• _PROMPT_:
Please rewrite the items below as a numbered list with no blank lines, and leave the pictures out.

• _PROVIDED RECORDS_:
================================
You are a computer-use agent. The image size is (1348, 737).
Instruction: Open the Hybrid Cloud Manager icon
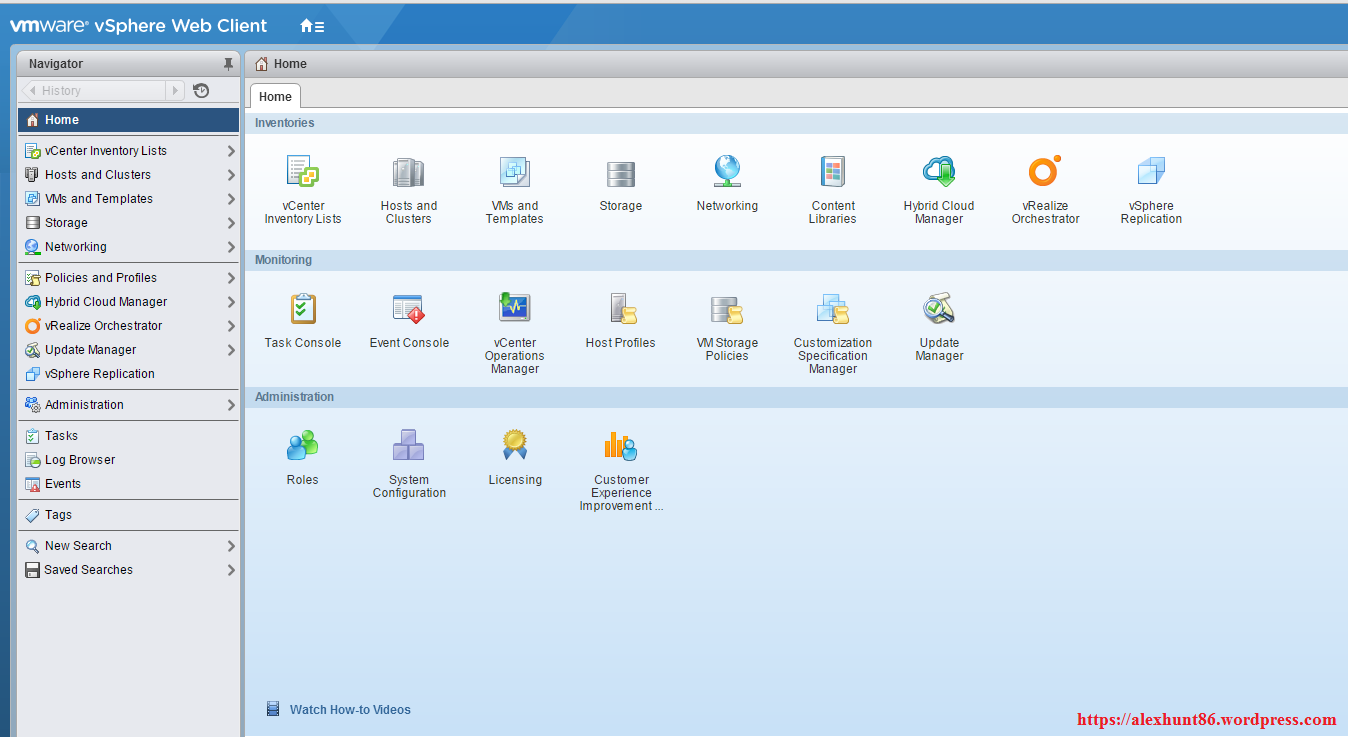(x=939, y=172)
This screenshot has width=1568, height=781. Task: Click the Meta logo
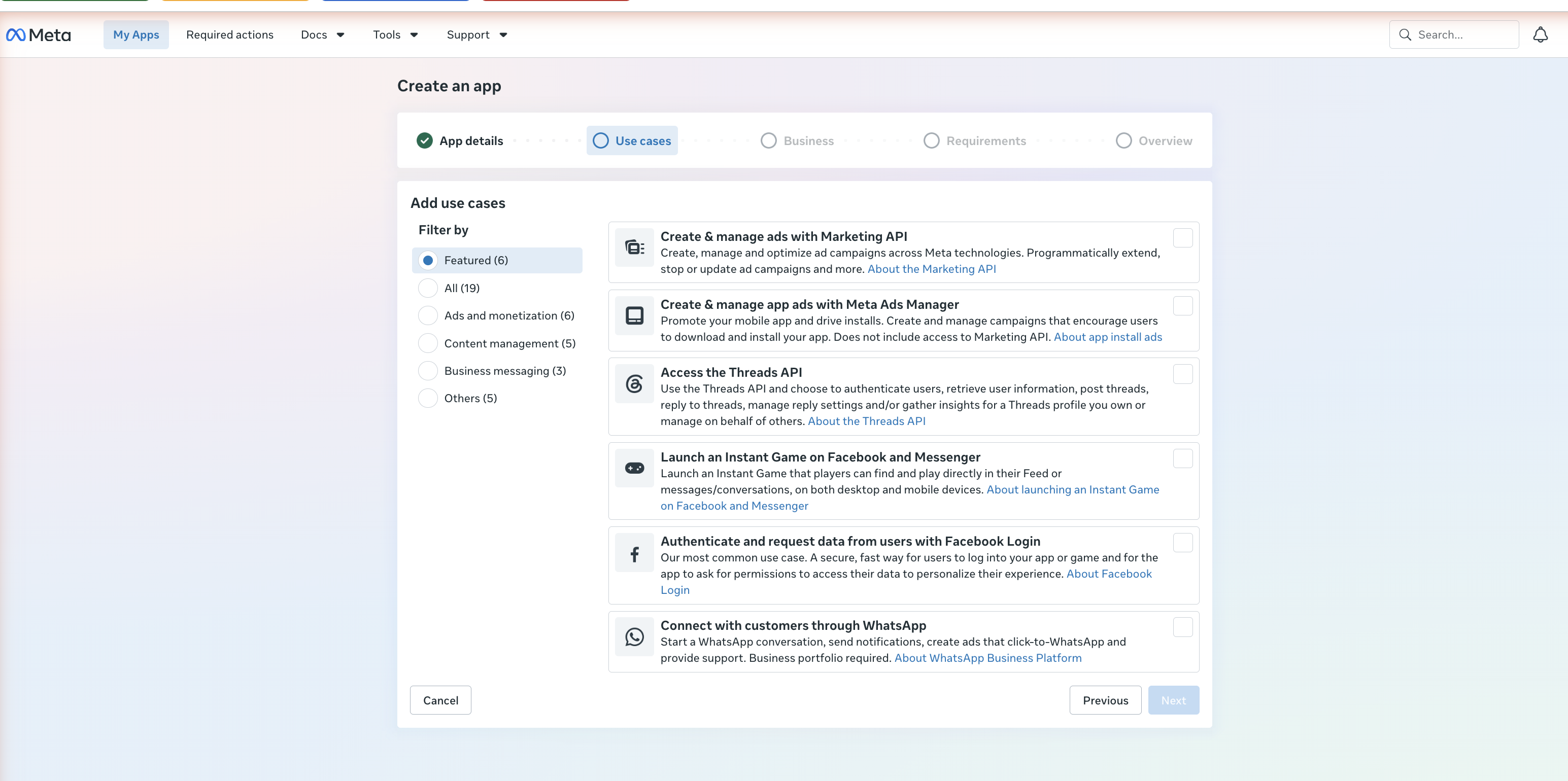pyautogui.click(x=39, y=34)
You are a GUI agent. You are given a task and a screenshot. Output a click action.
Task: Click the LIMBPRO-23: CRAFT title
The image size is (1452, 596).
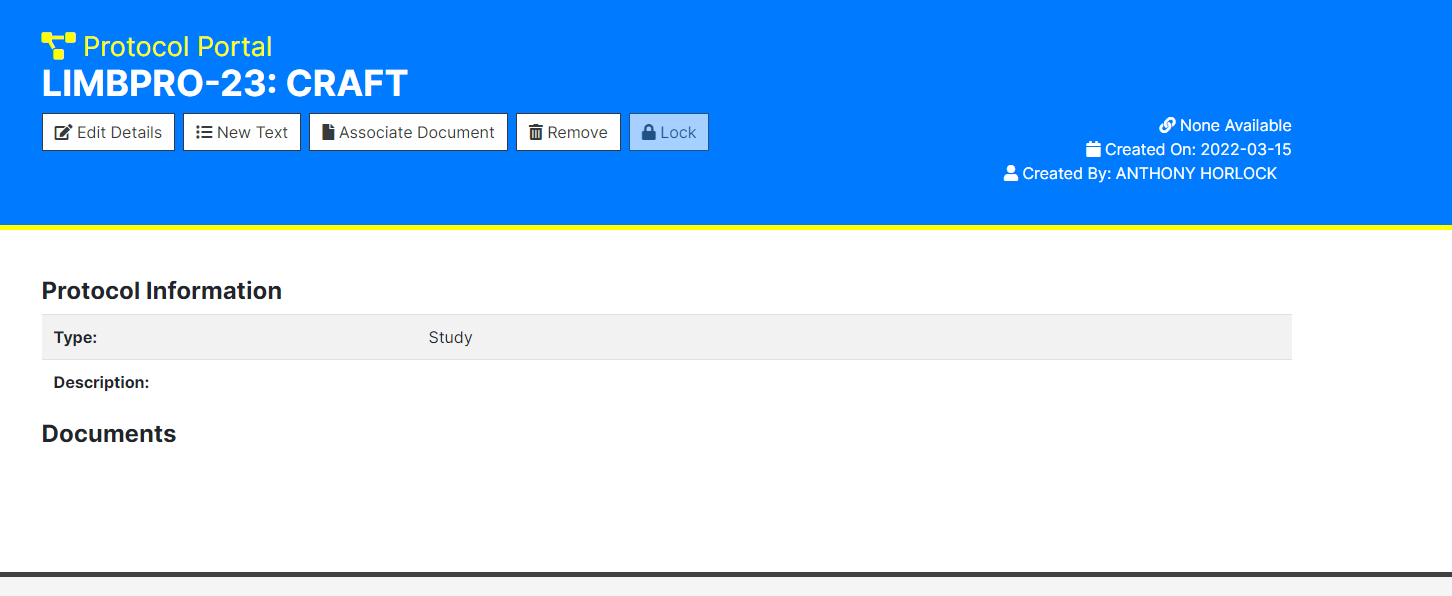tap(224, 83)
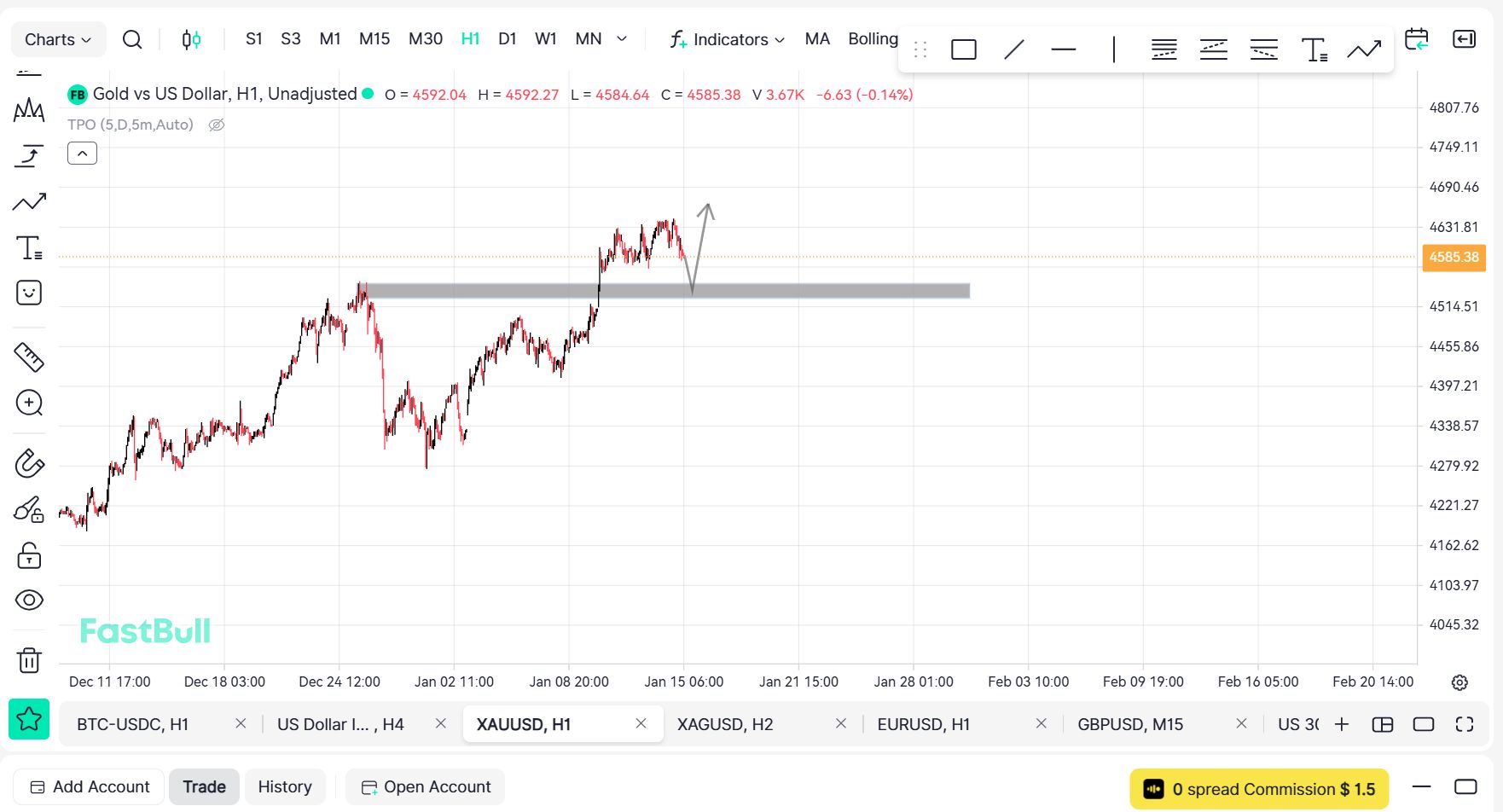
================================
• _EXERCISE SOLUTION_:
1. You are a computer-use agent. The image size is (1348, 737).
2. Instruction: Open the Hybrid Cloud Manager icon
3. (x=939, y=172)
4. This screenshot has width=1568, height=781. Task: Click the Meta logo
5. pyautogui.click(x=39, y=34)
6. You are a GUI agent. You are given a task and a screenshot. Output a click action.
7. Task: Click the LIMBPRO-23: CRAFT title
8. The image size is (1452, 596).
9. tap(224, 83)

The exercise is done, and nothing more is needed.